On Domain Events, English, and ubiquitous language
I attended a Python meetup last week, hosted by JobRad. The main presentation was a showcase of an "Event System", or how they used messages to share customer data between their ERP (Enterprise Resource Planning, the big database of their processes, inventory, and all other business activities) and their CRM (Customer Relationship Management, the main piece of software required by customer support with sales orders and support tickets).
I liked the presentation a lot, which isn't surprising given I spent the last five years head down in Domain Driven Design (DDD), message-driven architecture, and event-sourcing. Due to the audience variety — it was a general Python meetup after all, not a specialised one — the hosts gave us a good walkthrough with hints of advanced topics (especially domain model evolution and versioning). As a sidenote, I will be talking about "Event Sourcing in production" at EuroPython 2024 in July.

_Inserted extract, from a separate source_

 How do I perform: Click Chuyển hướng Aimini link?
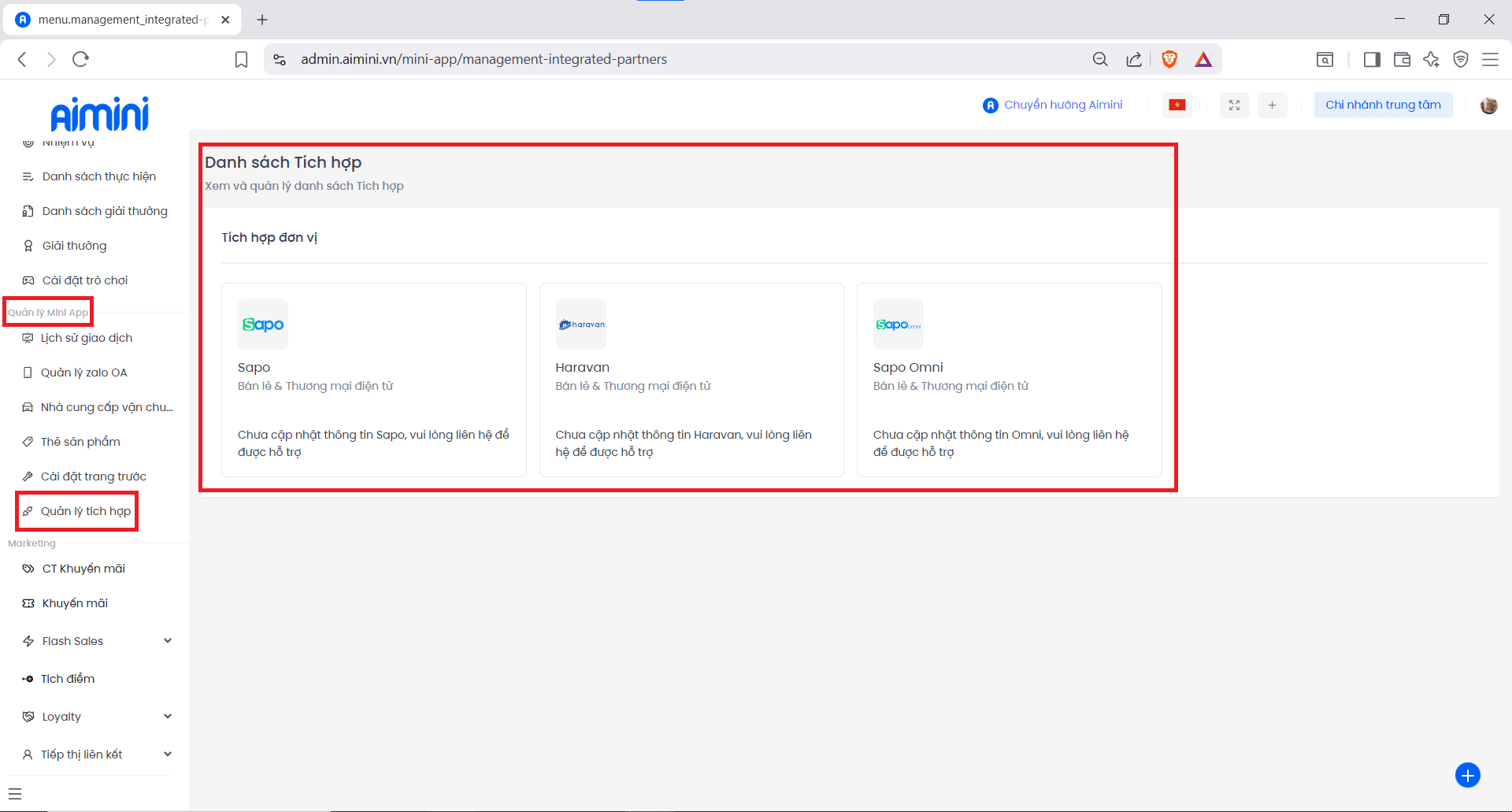click(1053, 105)
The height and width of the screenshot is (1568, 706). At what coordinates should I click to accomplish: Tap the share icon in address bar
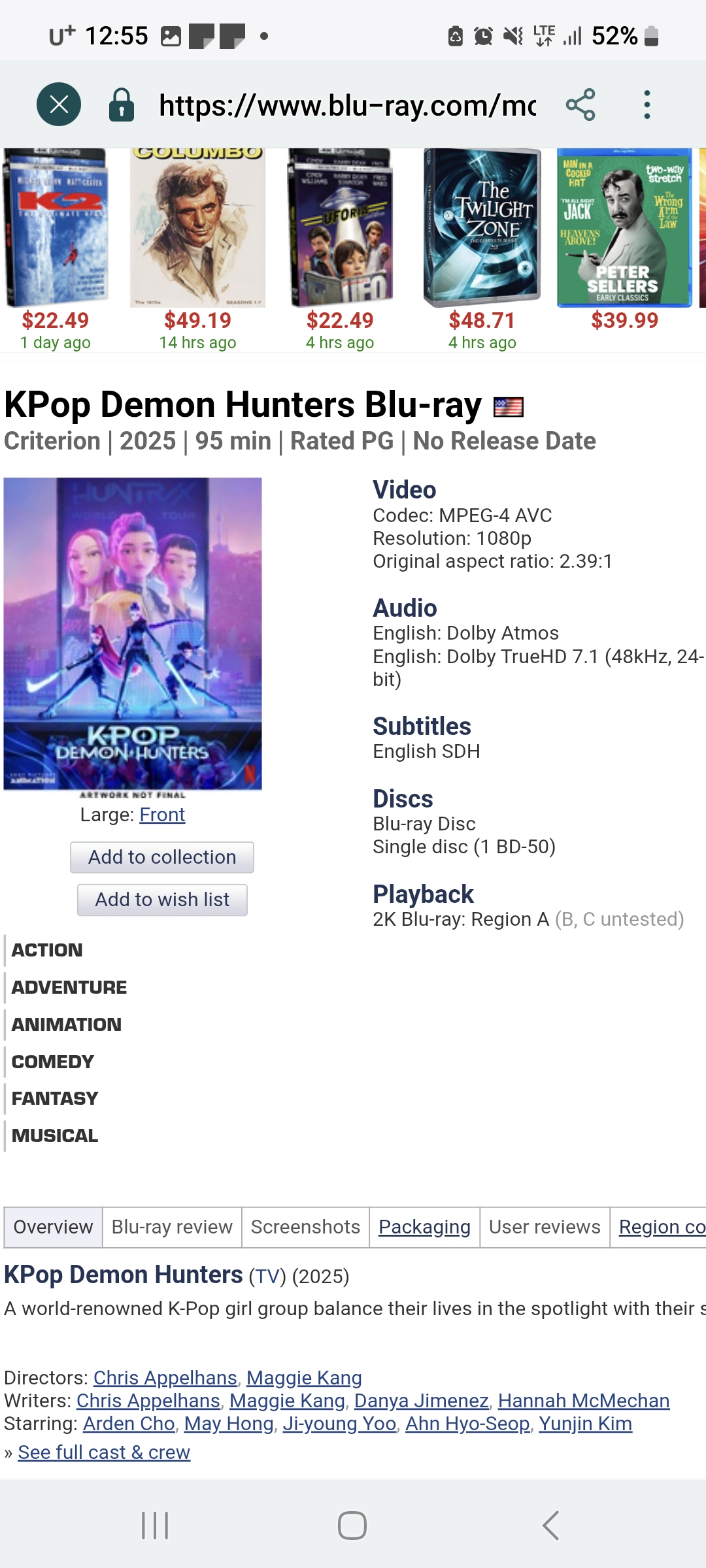(x=580, y=105)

Eventually the presentation showed a few actual domain events they use in production. They had German names (ed. JobRad is a German company). The rationale shared with us is that those are the business terms as they are used by the stakeholders. They are directly taken from the ubiquitous language: said otherwise, they did not try to cater to their more international engineering team but sticked to the business processes.
After an initial surprise, I must say I find this approach bold yet totally rational. Let me explain.
JobRad is bigger than just Germany, at the very least Austria is already running, and I understood they were targetting other countries in the near future. In addition, their software engineering department grew quickly in the last couple of years and English is now apparently the primary working language for software folks. One could think the best approach would be to harmonise the codebase over English names throughout, from the code symbols to the developer documentation. Making virtually every term understandable by every single programmer (let's assume English is a requirement for that job), and hence expressing the business processes and intents in a common language.
(Un-)Fortunately, there is another shared language: the ubiquitous language. Nobody had to approximate translations for its terms. It is a gift by the stakeholders packed with history and meaning. Every term we come up with, as developers of the system, is bound to be an approximation. It is the (mental) model we make of the concepts we were told to work with, we interviewed people about, or simply read definitions somewhere. An abstraction is by definition less precise than the object it represents.
An additional piece of information was given during the Q&A: the most important events are deeply related to the German tax system. They are not generalised tax events but really encode the legal process followed by the company.
Whatever the language these messages use, let's not forget that the transport mechanism is an event bus. Want an English version of the messages? Place a consumer that translates the concepts and forwards them onward. It's cheap enough to set up. In my experience, the maintenance headache comes from fitting new requirements and the natural evolution of one's understanding onto the codified concepts, not from a 1-1 mapping of a pre-existing concept.
In the spirit of DDD, let's agree to accept that the code we write is more than machine instructions. The evangelists told us to live by the ubiquitous language, and I think they had a good reason to.